Ana didn’t question it. She plowed on. She felt strong now, and confident. She could do this. This was right. What they were planning was right, and it would work, and if she could only communicate that, they would be that much closer to surviving this crisis.
“The first step in this is to rescue our farmers. Most of the farms lie in ruins, but five still hold out. We, the officers appointed to lead this militia, have already committed ourselves to making sure that no one else dies out there. Tomorrow morning we are sallying forth to destroy or drive off the enemy force surrounding the Servemel farm. By doing so we will prove to ourselves and to our enemy that we will not be cowed. We will not wait meekly for the end to come. We will strike back. We will preserve the lives of our fellow sapients and Guild members.”
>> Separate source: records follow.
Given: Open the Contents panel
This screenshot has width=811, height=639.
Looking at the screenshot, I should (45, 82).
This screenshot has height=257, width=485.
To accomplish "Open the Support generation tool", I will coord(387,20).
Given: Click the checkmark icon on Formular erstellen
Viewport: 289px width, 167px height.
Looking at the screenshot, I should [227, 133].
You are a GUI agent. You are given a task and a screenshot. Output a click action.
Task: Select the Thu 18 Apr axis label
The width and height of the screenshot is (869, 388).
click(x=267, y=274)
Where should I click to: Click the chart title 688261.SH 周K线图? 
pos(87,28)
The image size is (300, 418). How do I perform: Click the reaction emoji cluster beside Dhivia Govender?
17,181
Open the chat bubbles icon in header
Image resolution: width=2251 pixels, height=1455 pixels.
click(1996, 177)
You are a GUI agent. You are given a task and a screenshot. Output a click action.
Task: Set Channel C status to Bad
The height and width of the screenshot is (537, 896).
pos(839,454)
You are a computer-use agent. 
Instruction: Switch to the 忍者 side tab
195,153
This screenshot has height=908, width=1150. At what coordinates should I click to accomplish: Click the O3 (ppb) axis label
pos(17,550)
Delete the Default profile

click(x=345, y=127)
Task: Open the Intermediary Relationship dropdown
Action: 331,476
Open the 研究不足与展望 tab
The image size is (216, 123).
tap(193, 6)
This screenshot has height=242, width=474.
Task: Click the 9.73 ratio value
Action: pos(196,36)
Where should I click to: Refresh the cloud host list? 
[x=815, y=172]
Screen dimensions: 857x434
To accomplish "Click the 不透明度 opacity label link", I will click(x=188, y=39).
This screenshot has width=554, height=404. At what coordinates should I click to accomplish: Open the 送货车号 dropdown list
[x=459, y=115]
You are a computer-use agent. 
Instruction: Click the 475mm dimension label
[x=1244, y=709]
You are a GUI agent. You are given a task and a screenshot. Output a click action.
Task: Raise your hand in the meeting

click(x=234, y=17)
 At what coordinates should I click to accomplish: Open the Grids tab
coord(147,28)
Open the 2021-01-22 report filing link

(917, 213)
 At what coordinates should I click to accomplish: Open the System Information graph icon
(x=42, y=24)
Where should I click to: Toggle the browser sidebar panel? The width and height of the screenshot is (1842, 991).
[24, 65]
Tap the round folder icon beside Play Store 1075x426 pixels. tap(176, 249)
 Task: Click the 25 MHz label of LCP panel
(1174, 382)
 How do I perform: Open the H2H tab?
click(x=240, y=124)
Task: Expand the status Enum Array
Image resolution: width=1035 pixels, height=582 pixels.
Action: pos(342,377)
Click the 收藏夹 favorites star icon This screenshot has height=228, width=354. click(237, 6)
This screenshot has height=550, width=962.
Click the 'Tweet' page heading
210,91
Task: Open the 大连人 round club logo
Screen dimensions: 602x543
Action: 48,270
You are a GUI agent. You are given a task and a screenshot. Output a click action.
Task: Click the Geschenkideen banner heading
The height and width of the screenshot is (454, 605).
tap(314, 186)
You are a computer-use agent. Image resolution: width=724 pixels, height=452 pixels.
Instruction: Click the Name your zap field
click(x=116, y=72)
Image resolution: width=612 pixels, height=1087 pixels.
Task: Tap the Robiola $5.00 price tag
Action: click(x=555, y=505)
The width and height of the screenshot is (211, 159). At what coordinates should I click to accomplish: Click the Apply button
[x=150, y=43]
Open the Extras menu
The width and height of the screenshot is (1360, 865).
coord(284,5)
Her voice rose to a crescendo that filled the square and beyond. “Tomorrow morning, I am going out that gate together with ten brave officers. There we will claim our first victory against an enemy that has kept us on the defensive for too long. I invite each and every one of you to join us as we strike back!”
She took a deep breath, and the fervor left her. “Speak to your group’s officer if you’re interested. Thank you for your attention, and I’ll see groups six through ten in an hour.”
Ana had expected the crowd to start breaking up when she descended from the plinth, or at least to start talking again. The silence that hung over the square, and the way they all watched her as she approached Messy, who stood with Petra and the others from Kaira’s casuals group, made the fuzz at the back of her neck stand on end. Even her friends, she realized, were simply watching her with awe as she approached.
“The fuck’s going on, Mess?” she whispered once she got close enough. “Why’s everyone staring?”
“Angel,” Messy breathed. And the way she said it, she wasn’t just addressing Ana. She was making a statement, and as she spoke she became more and more excited. “Ana… you had wings. From the moment you questioned if you were the Wayfarer’s Chosen, until you stepped down, you had wings! Twelve feet wide, ethereal goddamn wings!”
Ana turned back and looked at the Waystone. Fucking drama queen, she thought, but there was no anger in it. What was the point in being angry at a goddess trying to help her save all of their lives?
Despite not being anywhere close to the obelisk, she could swear that she heard the Wayfarer laughing.